Sri Lankan tourism seen collapsing in '98

[TamilNet, Monday, 20 October 1997, 23:59 GMT]
Sri Lanka's tourism industry which was hoping to recover from a very bad year in 1996, might hit an all time low in 1998, according to financial analysts in Colombo.

The industry which suffered a major setback after the central bank bomb blast in January '96 was expected to slowly recover towards the end of this year. The Sri Lankan government was hoping that the winter season arrivals, mainly from western Europe, would start going up from this November.

Tourist arrivals dropped by twenty five percent in 1996 - i.e. from 403,101 in 1995 to 302,265 in 1996. Consequently the annual earnings also dropped by three billion rupees -from Rs.11,569 million to Rs. 9,195 million (US $ 192.8 million to US $ 152.1 million)
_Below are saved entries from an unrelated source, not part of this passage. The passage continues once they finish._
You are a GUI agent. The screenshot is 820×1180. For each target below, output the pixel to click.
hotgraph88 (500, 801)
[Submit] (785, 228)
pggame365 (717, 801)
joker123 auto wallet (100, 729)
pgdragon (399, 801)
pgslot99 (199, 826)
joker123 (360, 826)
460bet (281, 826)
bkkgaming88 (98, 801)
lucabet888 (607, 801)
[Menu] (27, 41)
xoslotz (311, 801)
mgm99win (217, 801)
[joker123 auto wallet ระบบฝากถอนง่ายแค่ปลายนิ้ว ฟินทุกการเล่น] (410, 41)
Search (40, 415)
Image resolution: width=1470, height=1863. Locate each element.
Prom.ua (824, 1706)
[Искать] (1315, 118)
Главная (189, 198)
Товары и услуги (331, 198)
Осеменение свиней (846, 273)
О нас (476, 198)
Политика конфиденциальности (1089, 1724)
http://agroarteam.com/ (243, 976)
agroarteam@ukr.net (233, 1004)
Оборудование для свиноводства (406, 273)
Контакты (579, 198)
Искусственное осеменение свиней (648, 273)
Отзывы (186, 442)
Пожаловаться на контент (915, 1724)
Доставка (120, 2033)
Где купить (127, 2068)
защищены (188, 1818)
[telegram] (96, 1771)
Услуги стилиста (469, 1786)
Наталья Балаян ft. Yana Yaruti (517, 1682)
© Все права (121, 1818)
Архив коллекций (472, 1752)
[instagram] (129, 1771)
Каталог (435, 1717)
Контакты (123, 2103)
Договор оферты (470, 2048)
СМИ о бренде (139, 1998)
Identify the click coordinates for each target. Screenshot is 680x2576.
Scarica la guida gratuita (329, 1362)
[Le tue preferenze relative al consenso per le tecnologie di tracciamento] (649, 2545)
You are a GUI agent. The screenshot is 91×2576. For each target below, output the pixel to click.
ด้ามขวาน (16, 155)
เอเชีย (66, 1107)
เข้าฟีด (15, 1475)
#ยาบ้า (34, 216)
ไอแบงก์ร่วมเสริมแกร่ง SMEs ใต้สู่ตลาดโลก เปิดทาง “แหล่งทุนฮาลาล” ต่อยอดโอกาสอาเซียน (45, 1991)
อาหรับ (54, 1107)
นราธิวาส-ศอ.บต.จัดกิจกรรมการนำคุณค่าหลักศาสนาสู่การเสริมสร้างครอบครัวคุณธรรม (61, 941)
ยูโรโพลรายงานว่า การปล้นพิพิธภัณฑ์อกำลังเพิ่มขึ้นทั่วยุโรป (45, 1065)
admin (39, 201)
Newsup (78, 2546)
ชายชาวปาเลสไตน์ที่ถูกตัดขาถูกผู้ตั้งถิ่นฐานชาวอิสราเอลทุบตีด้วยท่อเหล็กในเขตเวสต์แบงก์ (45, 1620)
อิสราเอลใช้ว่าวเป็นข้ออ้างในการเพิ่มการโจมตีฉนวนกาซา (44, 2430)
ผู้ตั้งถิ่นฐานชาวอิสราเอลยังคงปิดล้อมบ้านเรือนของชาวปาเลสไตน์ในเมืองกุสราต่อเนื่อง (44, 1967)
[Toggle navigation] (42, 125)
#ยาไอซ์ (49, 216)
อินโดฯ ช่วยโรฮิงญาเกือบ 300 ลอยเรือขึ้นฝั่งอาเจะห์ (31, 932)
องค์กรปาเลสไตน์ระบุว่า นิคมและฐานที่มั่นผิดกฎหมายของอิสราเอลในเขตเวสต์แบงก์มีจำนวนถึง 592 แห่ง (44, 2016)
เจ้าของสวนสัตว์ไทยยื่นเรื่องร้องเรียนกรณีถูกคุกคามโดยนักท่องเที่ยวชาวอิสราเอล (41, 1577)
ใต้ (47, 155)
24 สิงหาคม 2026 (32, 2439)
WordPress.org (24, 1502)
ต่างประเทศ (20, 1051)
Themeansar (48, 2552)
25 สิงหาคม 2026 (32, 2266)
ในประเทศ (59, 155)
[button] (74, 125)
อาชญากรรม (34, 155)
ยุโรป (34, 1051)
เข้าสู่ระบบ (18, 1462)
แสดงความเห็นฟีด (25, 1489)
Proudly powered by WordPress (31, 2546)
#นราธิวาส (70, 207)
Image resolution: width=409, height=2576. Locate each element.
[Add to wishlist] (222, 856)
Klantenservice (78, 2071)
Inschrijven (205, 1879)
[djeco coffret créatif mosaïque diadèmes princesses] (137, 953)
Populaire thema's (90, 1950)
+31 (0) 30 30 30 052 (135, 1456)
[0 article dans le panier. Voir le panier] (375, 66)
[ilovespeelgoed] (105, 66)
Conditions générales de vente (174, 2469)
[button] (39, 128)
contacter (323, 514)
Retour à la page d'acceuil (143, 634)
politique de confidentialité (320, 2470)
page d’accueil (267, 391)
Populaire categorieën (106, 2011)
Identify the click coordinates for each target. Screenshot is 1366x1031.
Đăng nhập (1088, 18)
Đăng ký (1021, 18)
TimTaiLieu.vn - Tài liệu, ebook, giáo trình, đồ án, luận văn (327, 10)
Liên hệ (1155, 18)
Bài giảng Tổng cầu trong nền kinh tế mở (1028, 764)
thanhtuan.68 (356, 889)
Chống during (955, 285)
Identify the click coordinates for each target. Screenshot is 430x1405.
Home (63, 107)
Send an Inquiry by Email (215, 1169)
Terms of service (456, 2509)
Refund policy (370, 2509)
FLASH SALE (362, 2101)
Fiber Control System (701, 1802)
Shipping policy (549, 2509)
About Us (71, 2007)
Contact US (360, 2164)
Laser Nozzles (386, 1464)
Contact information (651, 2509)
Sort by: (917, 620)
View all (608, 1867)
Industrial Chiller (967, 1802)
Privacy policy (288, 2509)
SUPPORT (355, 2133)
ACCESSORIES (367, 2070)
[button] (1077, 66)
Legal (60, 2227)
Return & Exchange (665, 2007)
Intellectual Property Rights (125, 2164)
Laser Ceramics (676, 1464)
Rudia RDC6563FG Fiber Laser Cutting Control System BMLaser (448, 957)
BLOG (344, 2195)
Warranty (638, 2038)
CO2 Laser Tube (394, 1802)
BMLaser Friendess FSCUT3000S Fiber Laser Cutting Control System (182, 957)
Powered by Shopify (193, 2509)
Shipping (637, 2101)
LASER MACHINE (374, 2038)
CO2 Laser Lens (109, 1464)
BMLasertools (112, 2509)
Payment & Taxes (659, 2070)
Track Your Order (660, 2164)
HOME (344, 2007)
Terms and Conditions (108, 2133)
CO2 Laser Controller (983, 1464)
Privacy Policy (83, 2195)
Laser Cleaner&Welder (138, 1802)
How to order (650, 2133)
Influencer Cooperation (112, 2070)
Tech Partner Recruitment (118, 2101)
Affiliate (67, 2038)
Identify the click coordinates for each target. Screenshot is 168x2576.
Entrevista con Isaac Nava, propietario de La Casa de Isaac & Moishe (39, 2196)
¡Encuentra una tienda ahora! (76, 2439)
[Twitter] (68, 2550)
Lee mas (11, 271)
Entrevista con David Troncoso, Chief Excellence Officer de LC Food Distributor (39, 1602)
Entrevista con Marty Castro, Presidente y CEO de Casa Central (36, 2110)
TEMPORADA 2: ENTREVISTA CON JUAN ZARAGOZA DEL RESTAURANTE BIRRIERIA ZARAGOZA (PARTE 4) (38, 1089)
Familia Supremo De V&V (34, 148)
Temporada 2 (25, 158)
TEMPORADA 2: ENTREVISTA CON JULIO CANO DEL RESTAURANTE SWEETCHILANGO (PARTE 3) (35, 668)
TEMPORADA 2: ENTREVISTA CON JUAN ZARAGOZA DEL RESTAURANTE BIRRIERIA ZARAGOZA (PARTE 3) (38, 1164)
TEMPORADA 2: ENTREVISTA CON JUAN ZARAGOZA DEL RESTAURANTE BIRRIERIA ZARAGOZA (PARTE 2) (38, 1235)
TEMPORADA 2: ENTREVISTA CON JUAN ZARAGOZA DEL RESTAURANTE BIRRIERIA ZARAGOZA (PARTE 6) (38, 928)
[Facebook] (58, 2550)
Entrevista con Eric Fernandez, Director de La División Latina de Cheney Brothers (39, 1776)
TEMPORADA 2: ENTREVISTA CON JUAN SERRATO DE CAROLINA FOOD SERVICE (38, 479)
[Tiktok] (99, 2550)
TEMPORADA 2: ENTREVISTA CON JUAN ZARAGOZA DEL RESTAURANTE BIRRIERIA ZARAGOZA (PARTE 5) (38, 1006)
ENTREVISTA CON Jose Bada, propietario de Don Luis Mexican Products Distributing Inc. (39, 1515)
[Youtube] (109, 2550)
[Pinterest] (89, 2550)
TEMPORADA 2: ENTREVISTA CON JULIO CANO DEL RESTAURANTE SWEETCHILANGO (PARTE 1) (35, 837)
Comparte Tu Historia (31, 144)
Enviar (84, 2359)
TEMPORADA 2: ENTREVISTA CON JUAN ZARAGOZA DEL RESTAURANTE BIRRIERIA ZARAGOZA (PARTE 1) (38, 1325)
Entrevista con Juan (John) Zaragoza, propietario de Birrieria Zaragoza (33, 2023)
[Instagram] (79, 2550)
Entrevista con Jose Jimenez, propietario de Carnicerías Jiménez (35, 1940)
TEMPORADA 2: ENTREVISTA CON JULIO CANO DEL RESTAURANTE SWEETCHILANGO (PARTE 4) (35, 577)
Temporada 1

In real terms the drop might be higher, considering the rising inflation and the devaluation of the Sri Lankan rupee.

Hotel occupancy rates also fell significantly in 1996 to an all time low. In 1995 the occupancy rate was 53 percent and came down to 40 percent. Owners of tourist hotels were raising doubts even as early as this year whether occupancy rates could reach the 1994-95 level to compensate for the losses incurred in 1996.

Sources in the industry said that some concern had been expressed in industry circles that the occupancy rate might not pick up and rise to 1995 levels. This was based on the 96-97 winter season bookings in hotels.

This drop was compensated to a minor extent by a slight rise in the local guest nights in hotels due to several sections of the industry introducing attractive cheap packages tailored for upper middle class Sri Lankan purses.

However this hardly compensated for the loss in foreign tourist revenue. Layoffs are expected to sharply increase next year. In 1996 the loss of employment in the tourist sector was 4500, mainly in the Sinhala southern coastal belt.

The Galadari blast is hence expected to effect a steep decline in hotel occupancy rates and tourism revenue. The government has tried to manage the crisis in the industry by offering immediate soft loans to the ruined hotels.

The damage to the industry is also expected to be hard to repair in view of the fact that the 1996 trend has been greatly compounded by the Galadari blast.